What are Renewable Energy Certificates and Why are they Used to Satisfy the Renewable Energy Requirements of the Program?

The power grid is a complex operation, with high voltage transmission lines and power plants of all types, shapes, and sizes.  The regional power grid for this part of the country is the PJM Interconnection (“PJM”).   PSE&G’s distribution system is interconnected at various points with PJM’s high-voltage transmission system, and electricity flows from the PJM grid to PSE&G’s delivery system and, ultimately, to individual customers via local substations, wires, transformers, service drops and meters.  Electricity produced at hundreds of individual power plants throughout the region is injected into the high-voltage power grid, is intermingled, and flows to the PSE&G delivery system and to customers according to the laws of physics.  As such, unless individual customers are physically connected via a direct line to a particular power plant, there are no physical means of assuring that electricity produced by a specific facility, like a renewable energy project, is flowing to a particular customer or group of customers.  

New Jersey, as well as a majority of states in the PJM power grid, including DE, MD, PA, OH, MI, IL and NC, and the District of Columbia, have adopted mandatory Renewable Portfolio Standards (“RPS”) that establish a floor amount of renewable energy (“RE”) that each supplier, whether utility or third-party supplier, must have in their supply portfolio.
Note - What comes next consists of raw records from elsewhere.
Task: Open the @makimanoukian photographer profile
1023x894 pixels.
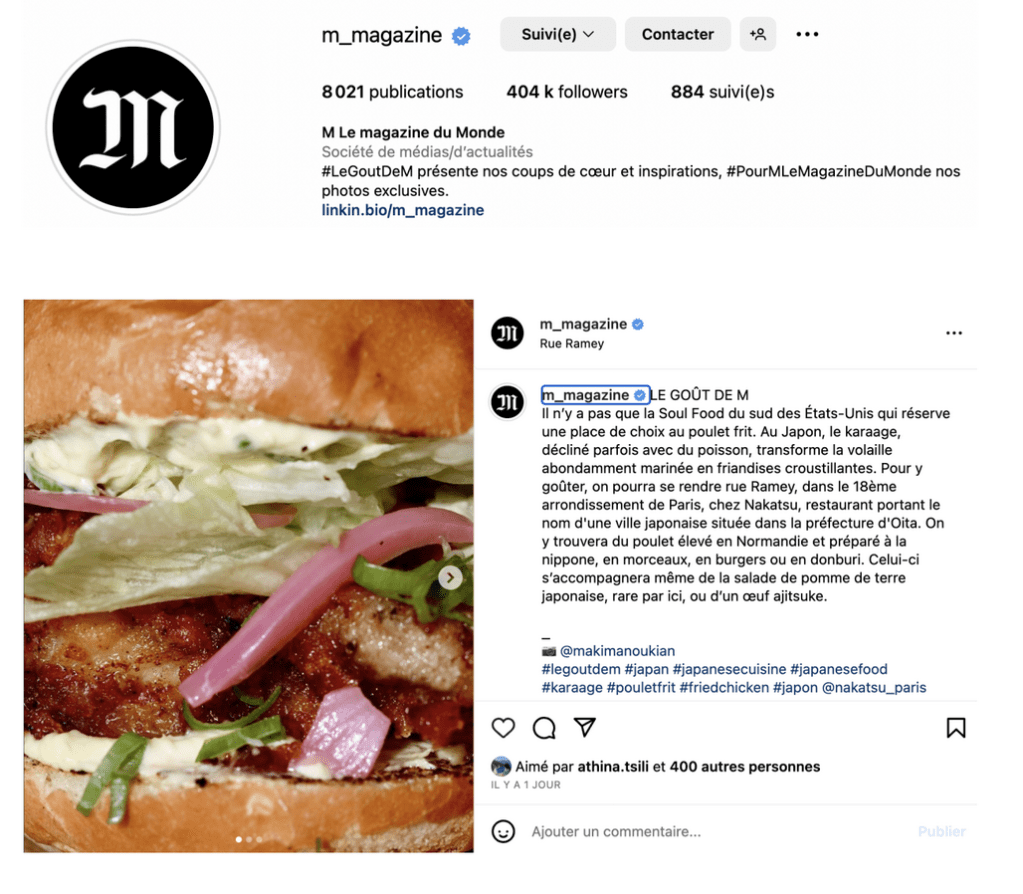Action: pos(617,651)
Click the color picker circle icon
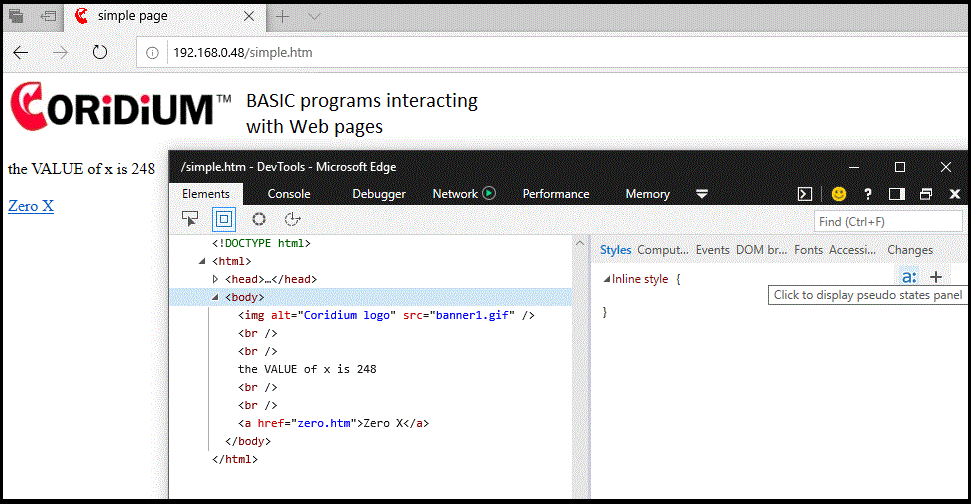This screenshot has width=971, height=504. point(258,219)
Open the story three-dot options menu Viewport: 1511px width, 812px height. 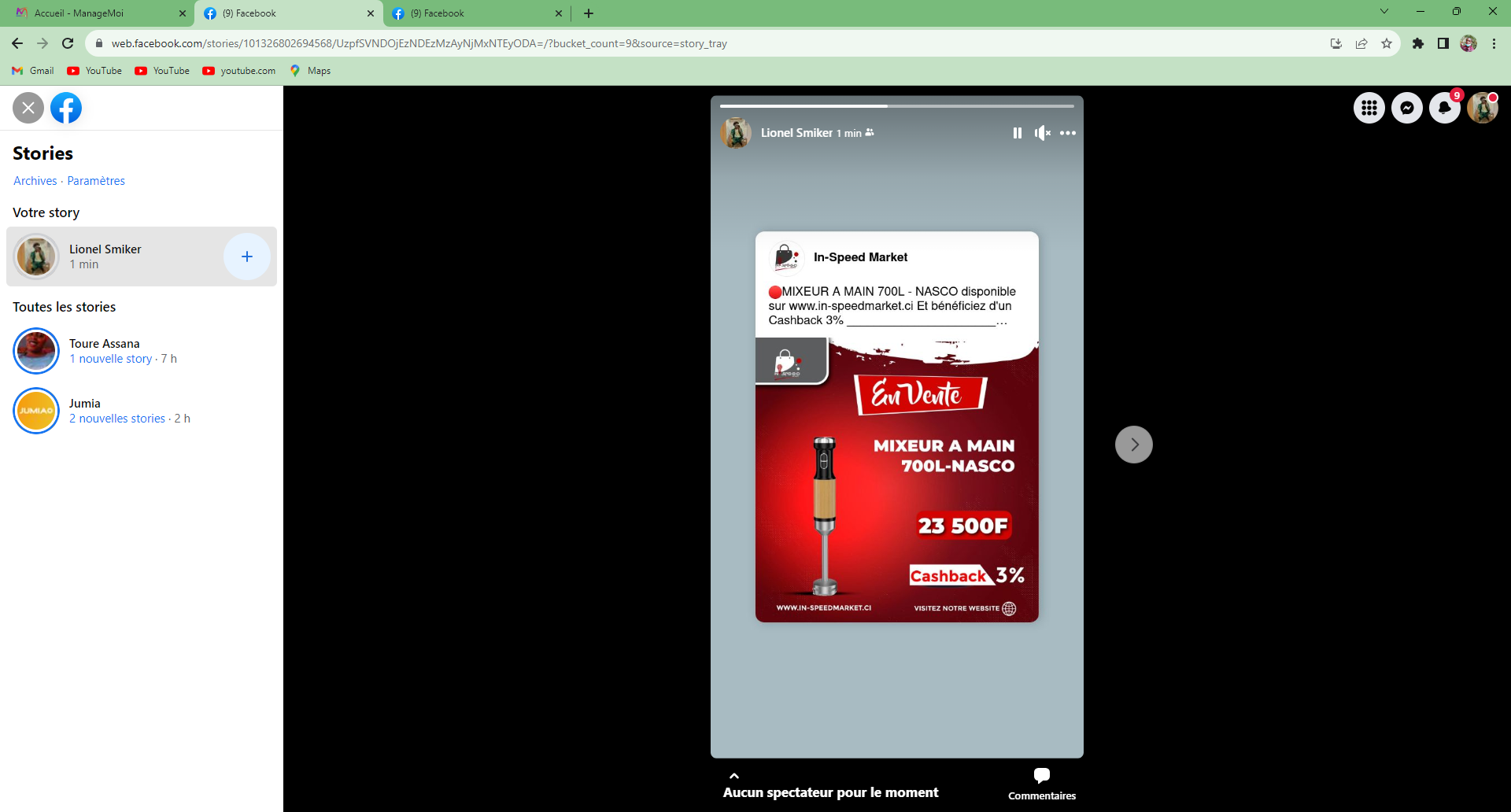pos(1067,133)
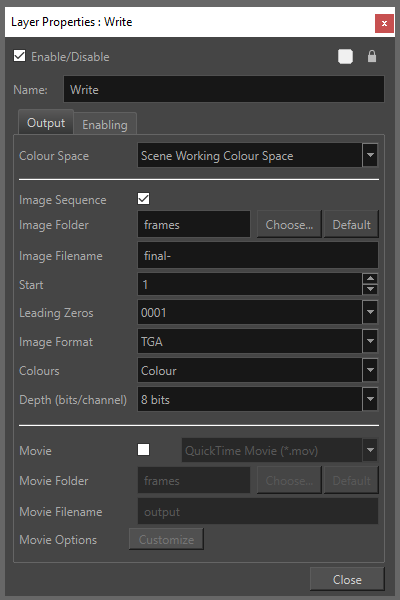
Task: Decrease the Start value with the down arrow
Action: click(370, 289)
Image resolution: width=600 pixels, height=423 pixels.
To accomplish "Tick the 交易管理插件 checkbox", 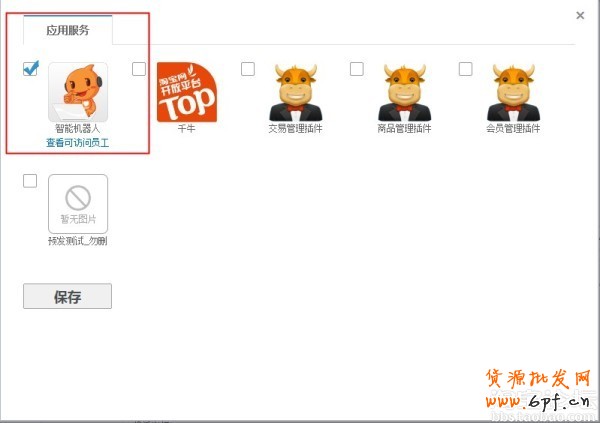I will coord(248,69).
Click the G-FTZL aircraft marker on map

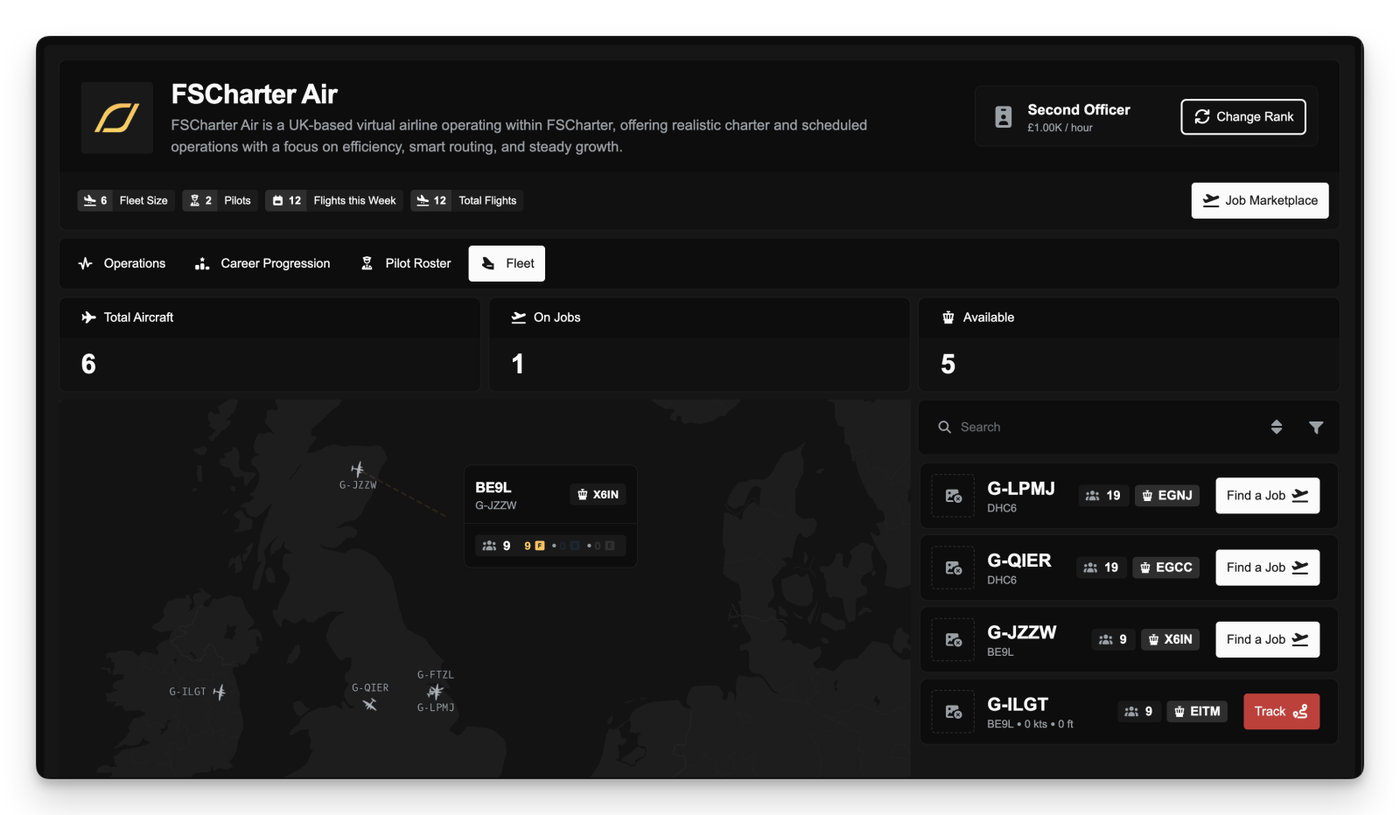(435, 690)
Under New Jersey law, Renewable Energy Certificates (“RECs”) are the actual environmental attribute associated with energy produced by a renewable facility.   Since the actual electricity produced by a renewable energy facility is no different than energy produced from more traditional types of power plants like nuclear, coal, or natural gas-fired power plants, etc., a system has been created whereby renewable energy facilities essentially produce two commodities: 1) energy and 2) RECs.  These commodities can be sold together or separately. New Jersey and other State Renewable Portfolio Standards rely upon purchase and retirement RECs by suppliers as the means for suppliers to achieve compliance with the RPS standards. This is shown in the graphic below.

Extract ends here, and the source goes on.